7. The chromatography measuring device as defined in any of claims 1 to 5, wherein

the chromatography specimen is composed of a single-layer porous material.

8. The chromatography measuring device as defined in claim 7, wherein

the single-layer porous material is nitrocellulose.

9. The chromatography measuring device as defined in any of claims 1 to8, wherein

the chromatographic downstream region which is not covered with the liquid-impermeable sheet material is covered with a gas-permeable material.

10. The chromatography measuring device as defined in claim 9, wherein

the gas-permeable material is an arbitrary porous thin-film material such as a nonwoven fabric.

11. The chromatography measuring device as defined in claim 9, wherein

the gas-permeable material is retiform tissue.

12. The chromatography measuring device as defined in any of claims 1 to 8, wherein

a space forming part for forming arbitrary space is provided on the chromatographic downstream region which is not covered with the liquid-impermeable sheet material.

13. The chromatography measuring device as defined in claim 12, wherein

a gap part is provided in an arbitrary region, such as at the end or on a parallel side of the chromatographic downstream region in the space forming part, or on the top surface of the space forming part, so as to enable air inflow.

14. The chromatography measuring device as defined in claim 12 or 13, wherein

the space forming part is composed of a liquid-impermeable material.
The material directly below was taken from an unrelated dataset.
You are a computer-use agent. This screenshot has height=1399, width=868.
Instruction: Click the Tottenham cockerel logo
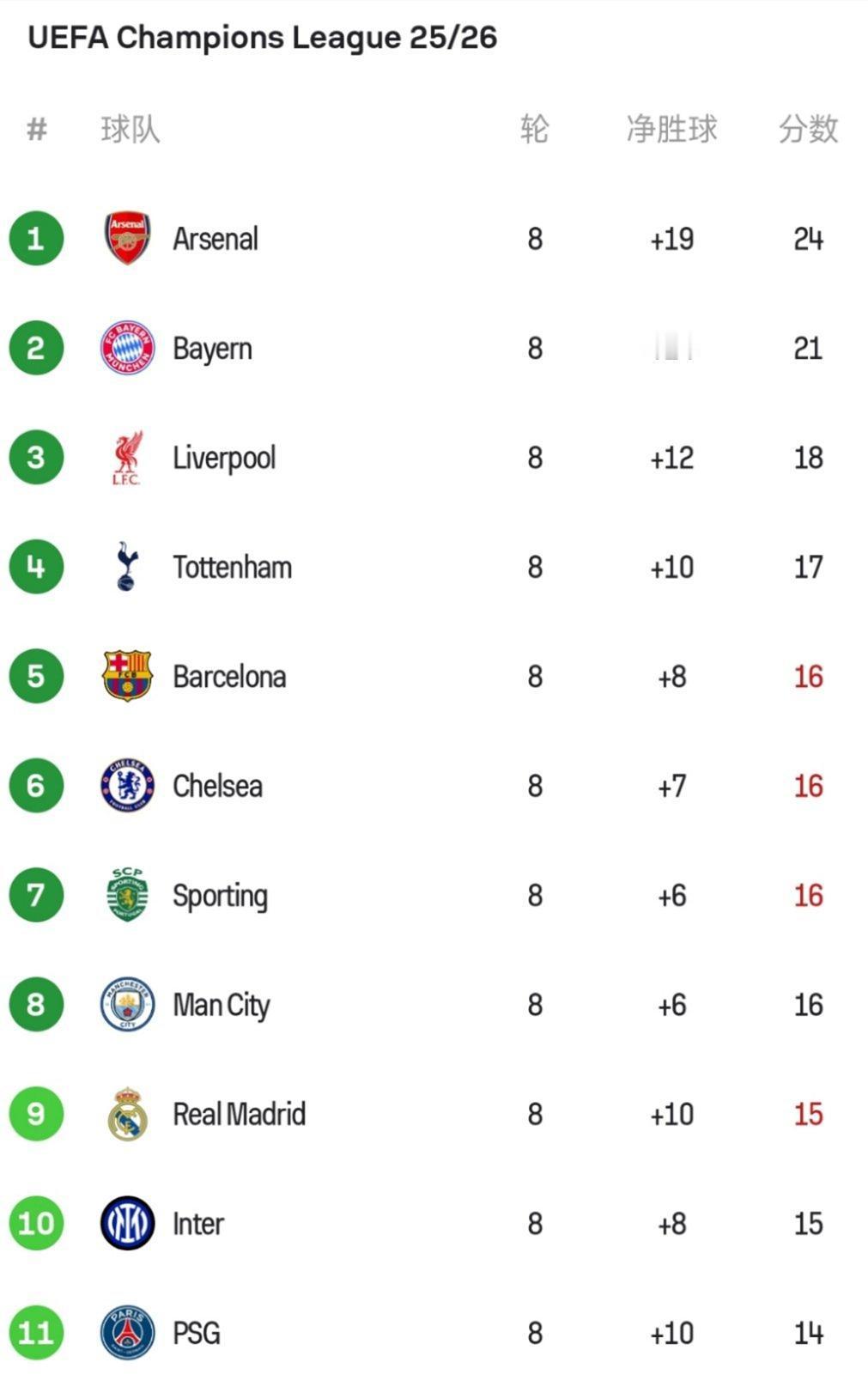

15. The chromatography measuring device as defined in any of claims 1 to 14, wherein

the chromatography specimen is an immunochromatography specimen employing an antigen-antibody reaction.

16. The chromatography measuring device as defined in any of claims 1 to 15, wherein

the chromatography specimen is a dry analysis element.

17. The chromatography measuring device as defined in any of claims 1 to 16, wherein

the chromatography specimen is a one-step specimen.